Bangalore: Information technology and business consultancy company Capgemini SA is seeing some recovery in its financial services business as clients look to cut costs and boost growth, and the pricing environment is stable, an official said on Thursday.
Financial services accounted for 16% of Capgemeni’s revenue in the first half of this year, down from 18.4% in the year-ago period, reflecting turmoil in the sector.
“In financial services, we have started to see some level of recovery already...and certainly we are hoping to see some of that in 2010,” said Salil Parekh, global head of Capgemini’s financial services business.
“Recovery is not like a quick, rapid recovery. It’s coming together across the world in a slow fashion,” Parekh said in an interview. “My guess is if we start to see growth coming back within 12 months, pricing should be back.”
Capgemini cut its 2009 sales outlook in July, saying it was unsure signs that activity might be stabilizing in some regions would translate into a full-blown recovery for the battered technology sector.
Europe’s largest computer consultancy is looking to boost Asia-Pacific’s contribution to revenue to 5% in three years, said Parekh, who is also chief executive of the Asia-Pacific and India business units. Asia Pacific brought in about 1.5% of Capgemini’s total revenue in the first half of 2009.

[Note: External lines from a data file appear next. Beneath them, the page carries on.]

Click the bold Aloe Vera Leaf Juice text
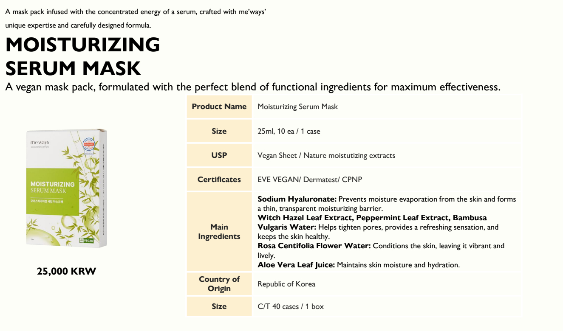The height and width of the screenshot is (331, 563). coord(296,265)
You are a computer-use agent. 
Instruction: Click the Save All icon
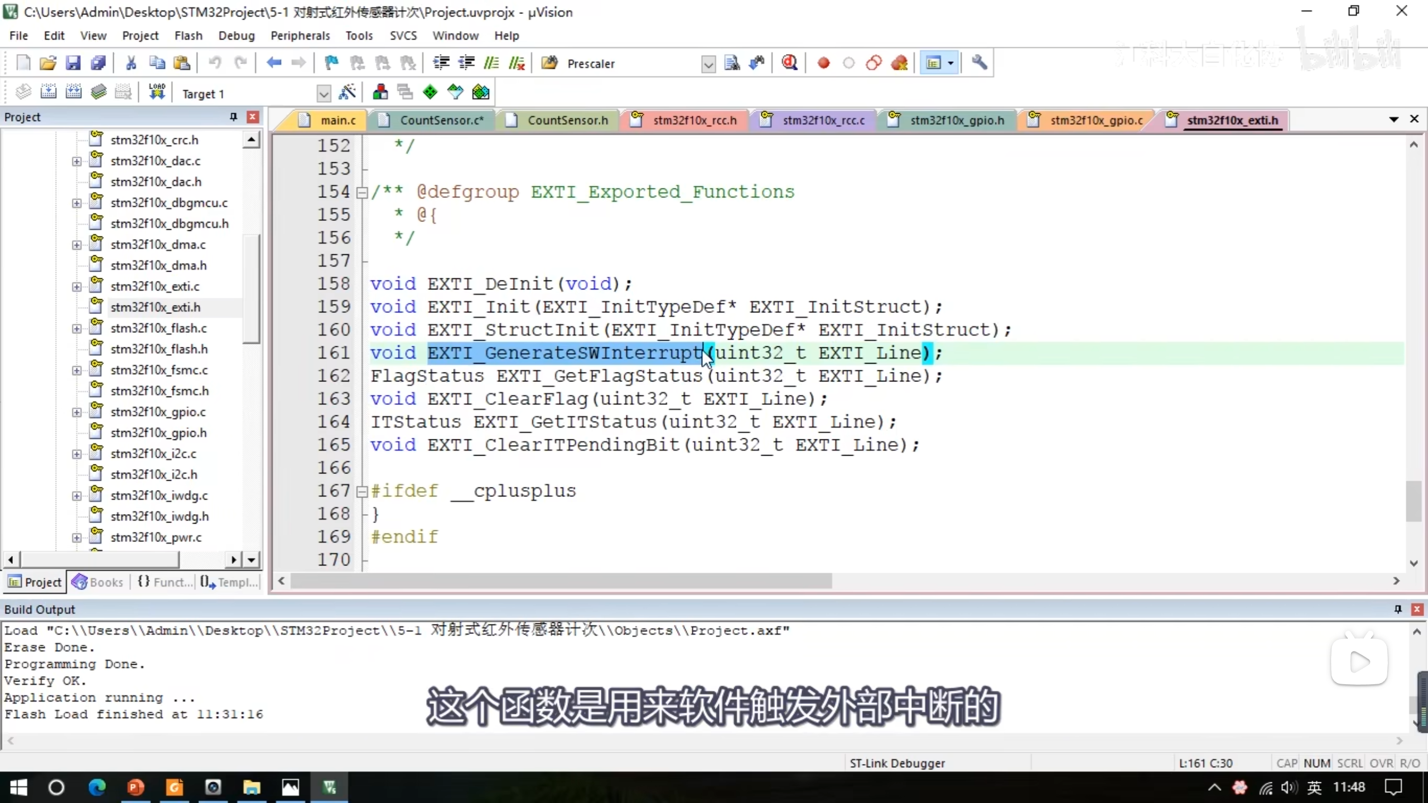[x=98, y=63]
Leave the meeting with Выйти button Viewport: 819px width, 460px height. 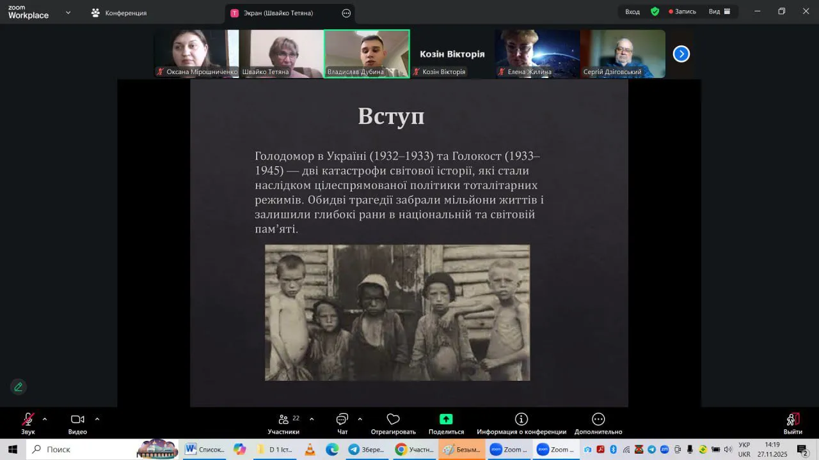pyautogui.click(x=793, y=422)
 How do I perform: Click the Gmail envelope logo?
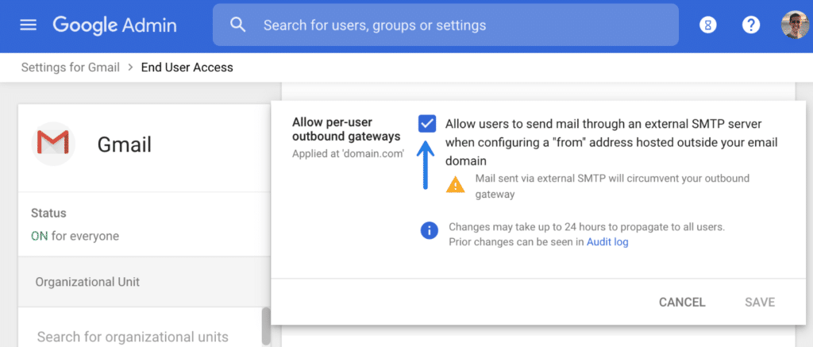click(x=53, y=144)
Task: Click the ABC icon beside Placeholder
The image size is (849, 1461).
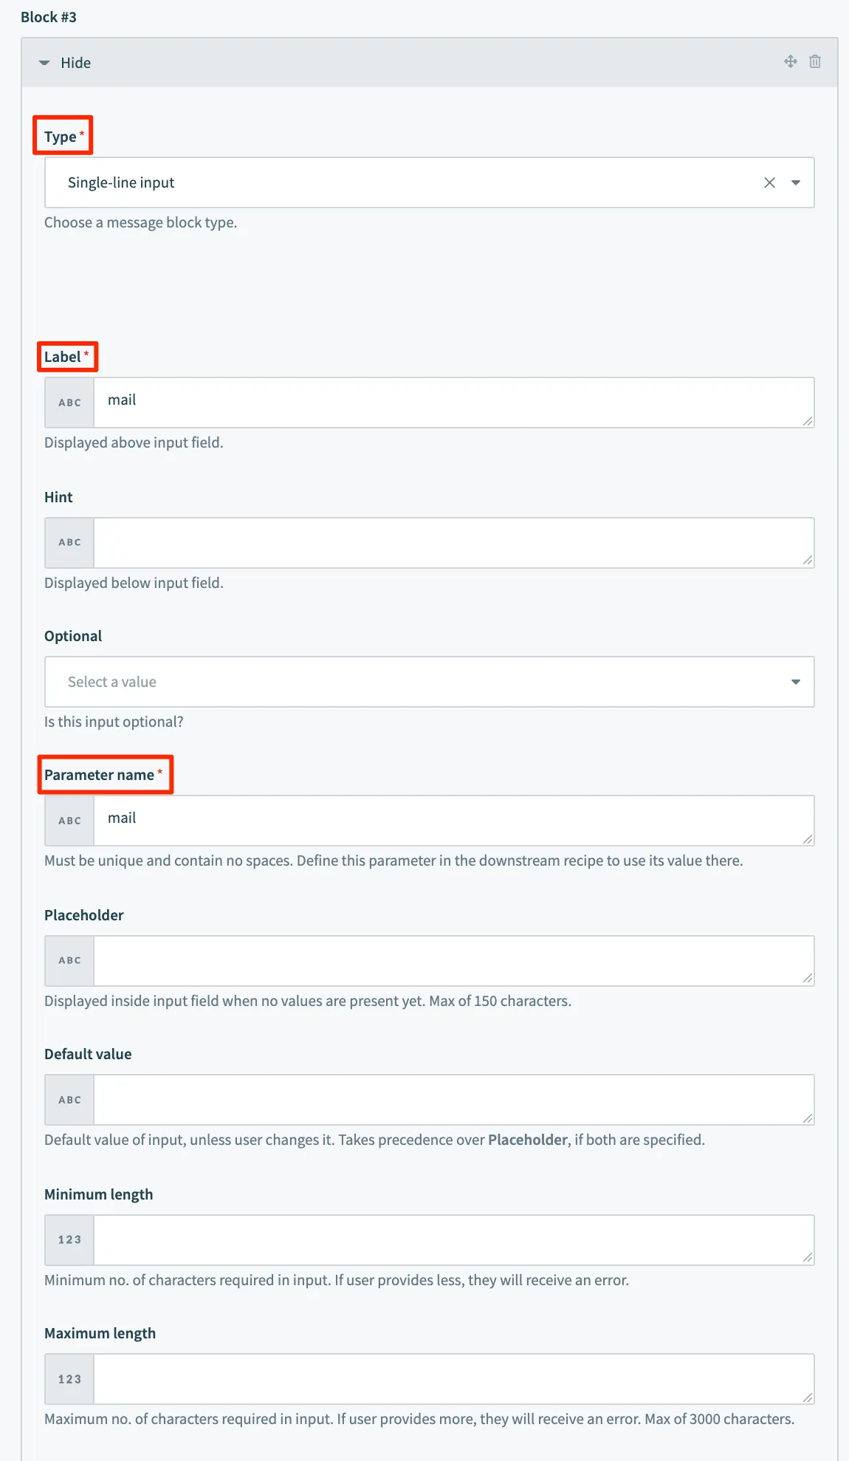Action: pyautogui.click(x=69, y=961)
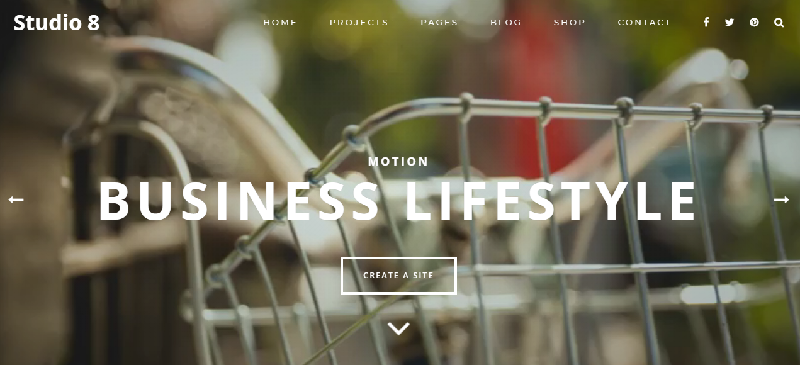800x365 pixels.
Task: Expand the PAGES navigation menu
Action: 439,22
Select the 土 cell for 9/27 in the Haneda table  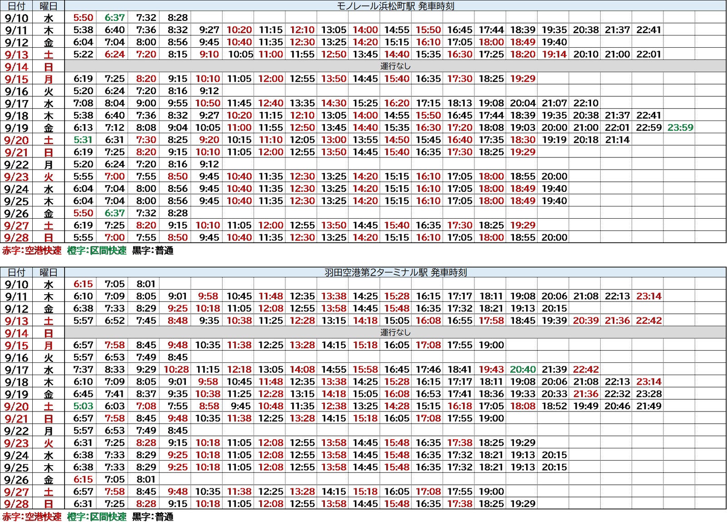point(48,492)
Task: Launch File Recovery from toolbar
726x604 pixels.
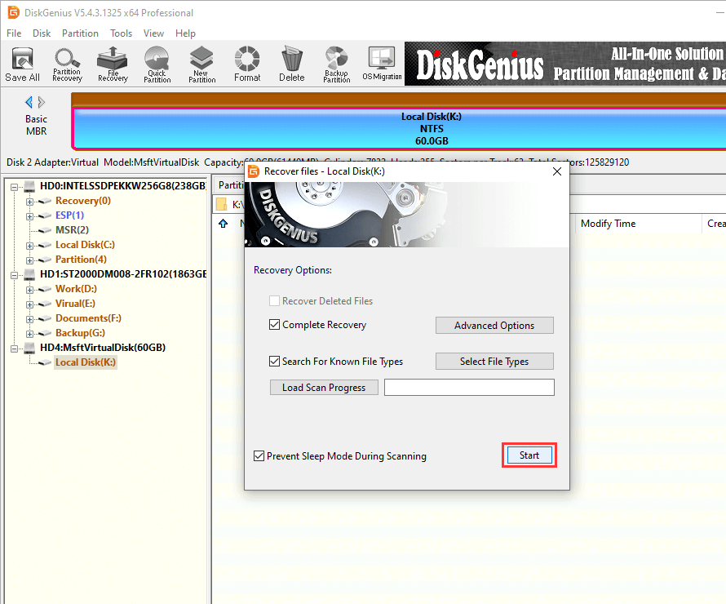Action: 112,64
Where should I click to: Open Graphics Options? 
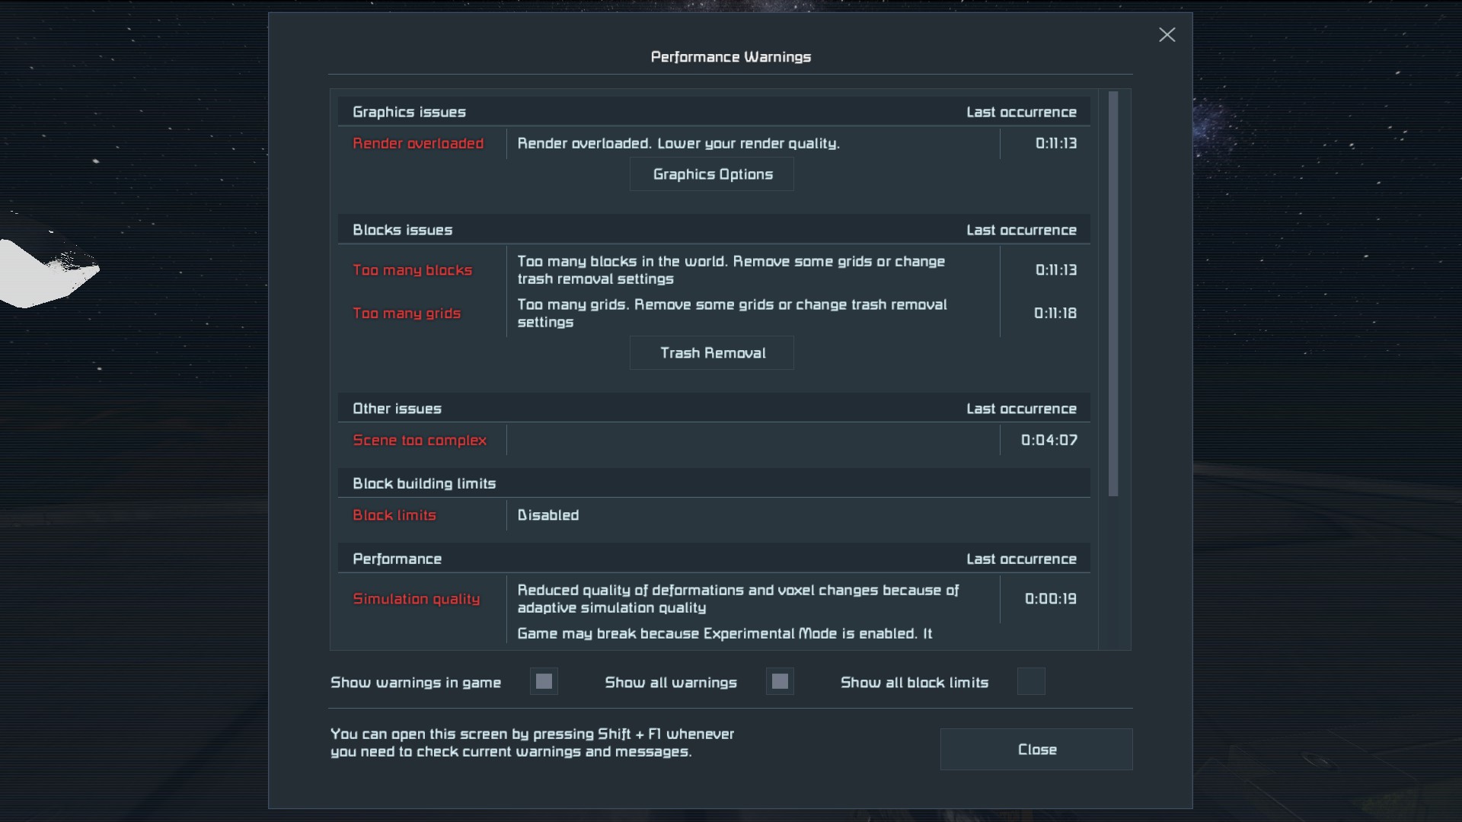[x=712, y=174]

Capgemini, which said last week it was buying Australian software testing company Nu Solutions Pty Ltd, is scouting for more buys in areas including China, Singapore and Thailand.
“There is a strong focus on growing outside the core markets...of Europe and North America,” Parekh, who has been working with Capgemini since 1992, said. “We will continue to see above-average growth in Asia Pacific.”
Capgemini, which competes for IT budgets with the likes of Accenture Plc and Atos Origin SA, sees good potential in India as government departments and private companies step up technology investment.